A 19-yr-old Afghan man presented with a large atrophic scar on the nose, and there were some red infiltrative nodules at the margin of the lesion present for the last 3 yr (Fig. 1). At the beginning of the disease (3 yr ago), a direct smear was taken from the lesion and was positive for leishman bodies. The patient had been treated for CL with glucantime. The lesion improved, but it recurred after 1 yr. At the time of our visit, the patient's direct smear was negative for leishman bodies, and a histological examination indicated epidermal hyperplasia, severe infiltration of lymphoid plasma cells and epithelioid granuloma without caseous necrosis or leishman bodies, but the leishmanin test (Pasteur Institute, Tehran, Iran) was positive. The patient was treated with 2 courses of systemic glucantime (Aventis, Paris, France) at 20 mg/kg/day intramuscularly (IM) for 20 days and with a combination therapy of systemic glucantime (IM) at 20 mg/kg/day for 20 days plus allopurinol (Hakim, Tehran, Iran) at 20 mg/kg/day for 20 days, but relapse occurred after cessation of the treatment. We treated the patient with a combination therapy of topical TCA and systemic glucantime. After cleansing with alcohol, TCA (Merck, Berlin, Germany) (50% wt/vol) [7] was applied to the lesion using a cotton swab, and after frosting, the lesion was covered with vaseline (Fig. 2). There was no need to wash off any TCA from the lesion. TCA was applied once weekly for 3 wk. In addition, the patient was treated with systemic glucantime at 20 mg/kg/day for 20 days. The responses to the treatment were good, and the marginal nodules disappeared (Fig. 3). The patient was followed-up for 1 yr and showed no signs of recurrence.

Fig. 1.

Fig. 1

Large atrophic scar (arrow) on the nose with red infiltrative nodules at the margin.

Fig. 2.

Fig. 2

Pseudoepitheliomatous hyperplasia of epidermis with small tuberculoid granuloma and mild to moderate mononuclear cell infiltrates (A ×40; B ×100).

Fig. 3.

Fig. 3

Frosting the lesion after application of 50% TCA solution.

DISCUSSION

Clinically and histologically, lupoid leishmaniasis is similar to lupus vulgaris, which is the most important differential diagnostic consideration [8]. Differential diagnosis is difficult and may depend on detection of Leishmania amastigotes in the histological sections, growth of promastigotes in cultures, or identification of amastigotes by other techniques. This chronic condition typically follows acute CL, and in the majority of cases, Leishmania tropica is the causative agent [9].

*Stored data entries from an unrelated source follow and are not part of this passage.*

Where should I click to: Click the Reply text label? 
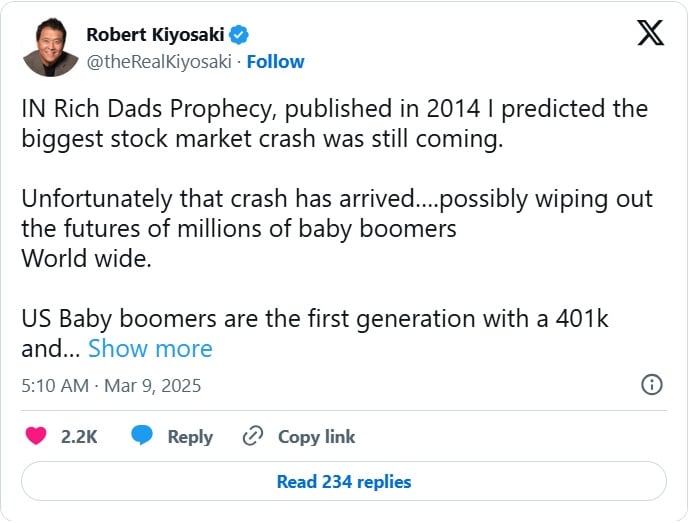coord(190,436)

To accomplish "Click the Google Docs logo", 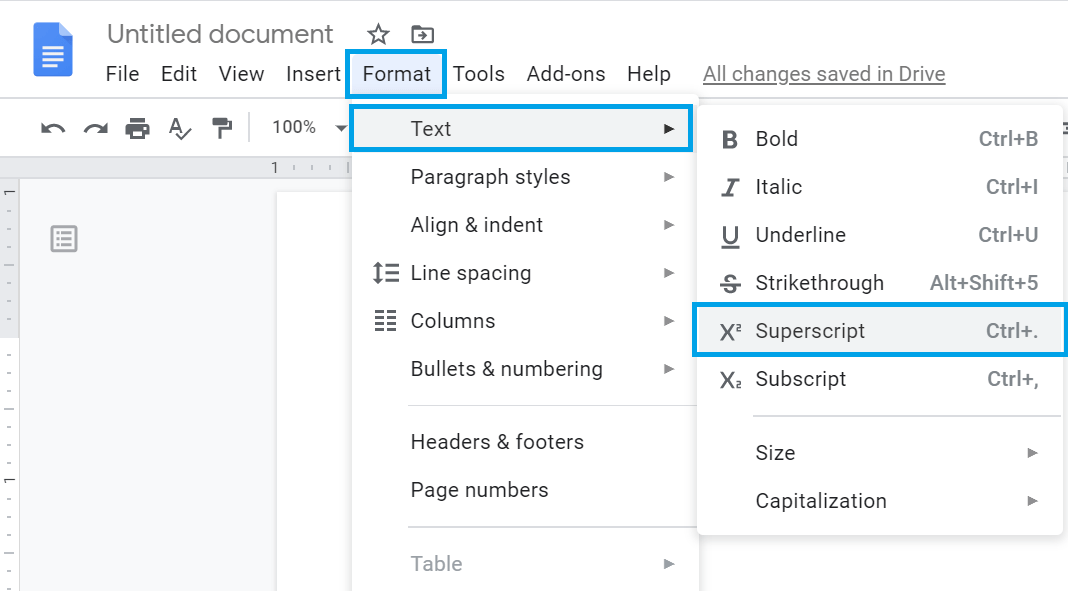I will [x=53, y=49].
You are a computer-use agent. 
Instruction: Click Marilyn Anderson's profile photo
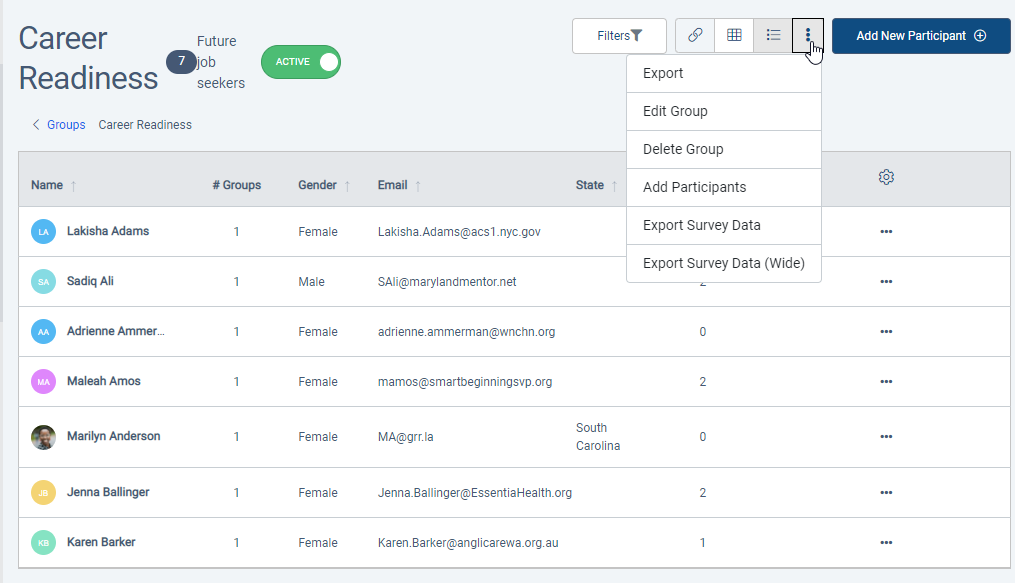point(43,437)
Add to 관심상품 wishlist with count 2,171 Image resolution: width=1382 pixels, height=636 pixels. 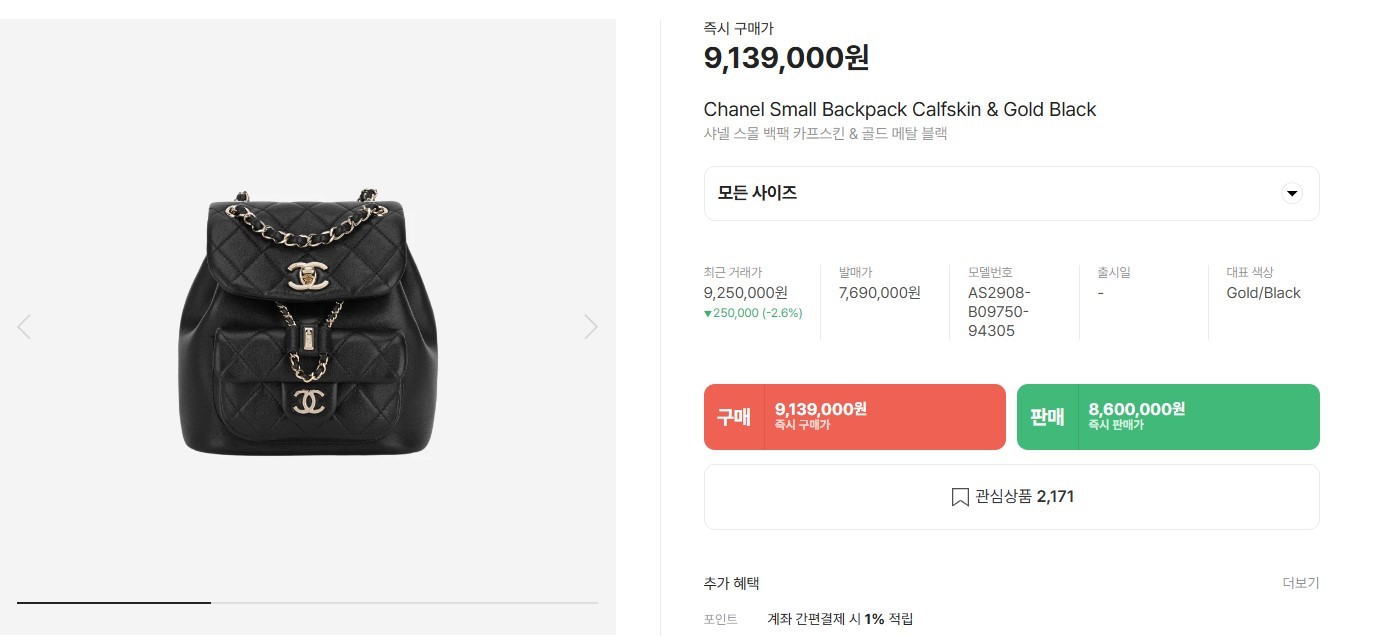pyautogui.click(x=1011, y=497)
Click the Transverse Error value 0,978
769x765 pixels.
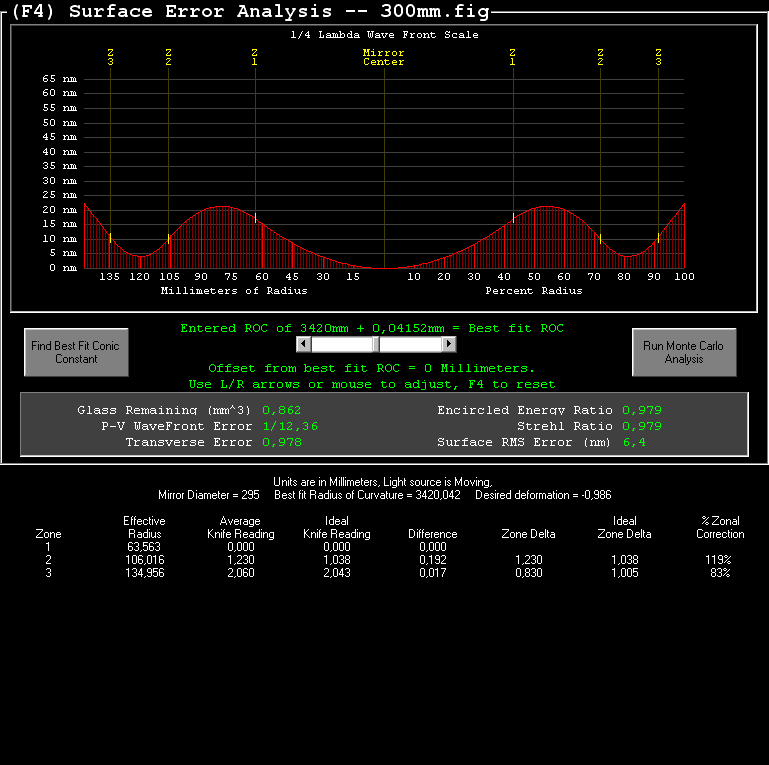pyautogui.click(x=281, y=442)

There is no standard treatment for this condition, and multiple treatments have been reported with varying degrees of success [10]. Treatment options include intraregional pentavalent antimony [11], a combination therapy with intramuscular injection of meglumine antimoniate (MA) and allopurinol [12], local injection of amphothericin B [13], levamisole [14], dapsone [15], cryotherapy [16], and triple therapy with paromomycin, cryotherapy, and intralesional meglumine antimoniate [5].

In a previous study that was done in Isfahan, the efficacy of topical TCA (50%) in the treatment of CL was evaluated, and the response to the treatment was the same as the intraregional meglumine antimoniate [17]. TCA peeling has been used for the treatment of several skin lesions, including actinic degeneration and acne scarring. Its efficacy could be due to epidermal regeneration as well as to the regeneration of new collagen in the dermis.

Our patient, who was resistant to 2 courses of treatment with systemic glucantime and a combination therapy with glucantime and allopurinol showed marked improvement after a combination therapy with topical TCA (50%) and systemic glucantime. Additionally, there was no recurrence after 1 yr of follow-up. The good efficacy of TCA in the treatment of the above condition could be due, in part, to enhancing macrophage activity in addition to epidermal and collagen regeneration. We suggest that, in a randomized clinical trial, the efficacy of this combination treatment would be evaluated against systemic glucantime for the treatment of lupoid CL.

Fig. 4.

Fig. 4

The patients after 1 yr of follow-up showing complete healing of the lesion.